**Task goal**:
The material below must be output exactly, line for line.

╭──

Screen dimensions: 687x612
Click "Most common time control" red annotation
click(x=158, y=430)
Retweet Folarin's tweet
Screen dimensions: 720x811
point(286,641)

╰──

**Solution for this problem**:
Screen dimensions: 687x612
Click "Most common time control" red annotation
click(x=158, y=430)
Retweet Folarin's tweet
Screen dimensions: 720x811
point(286,641)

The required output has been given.